**Problem statement**
Output the data below only from the line containing "You are a GUI" up to and including the line containing "How do I perform: Expand", exact and with the pictures left out.

**Listed records**
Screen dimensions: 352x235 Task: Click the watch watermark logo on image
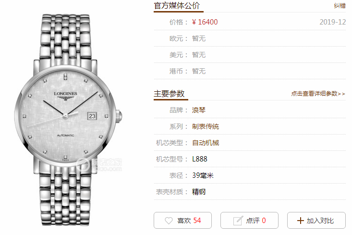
--
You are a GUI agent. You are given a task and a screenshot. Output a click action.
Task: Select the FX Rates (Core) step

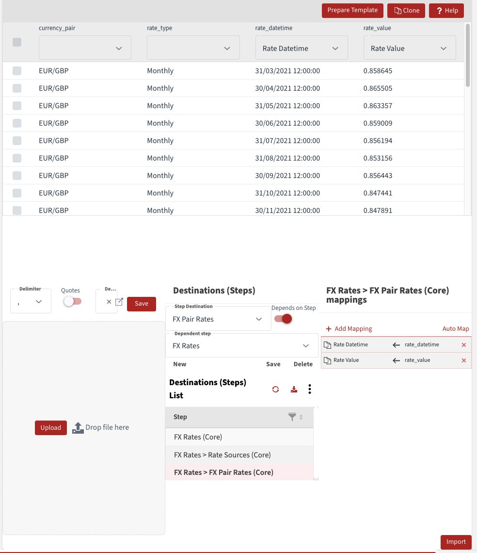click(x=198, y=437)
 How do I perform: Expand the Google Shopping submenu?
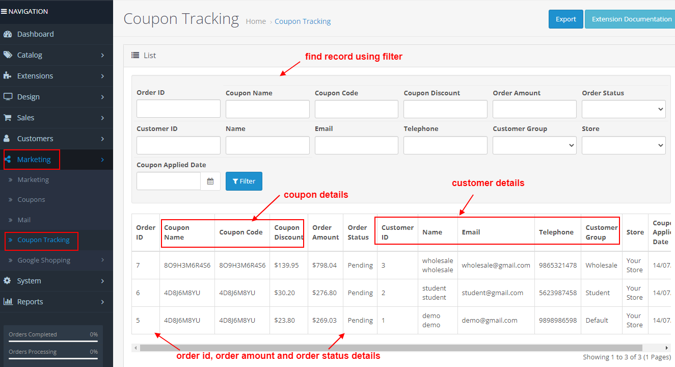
==
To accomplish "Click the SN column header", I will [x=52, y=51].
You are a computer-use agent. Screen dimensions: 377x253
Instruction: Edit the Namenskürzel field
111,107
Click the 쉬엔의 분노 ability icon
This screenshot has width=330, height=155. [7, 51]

**Completed task**
You are a GUI agent. You are given a task and a screenshot. Output a click action.
Task: Select the FX Rates (Core) step

click(x=198, y=437)
 How do I perform: Expand the Google Shopping submenu?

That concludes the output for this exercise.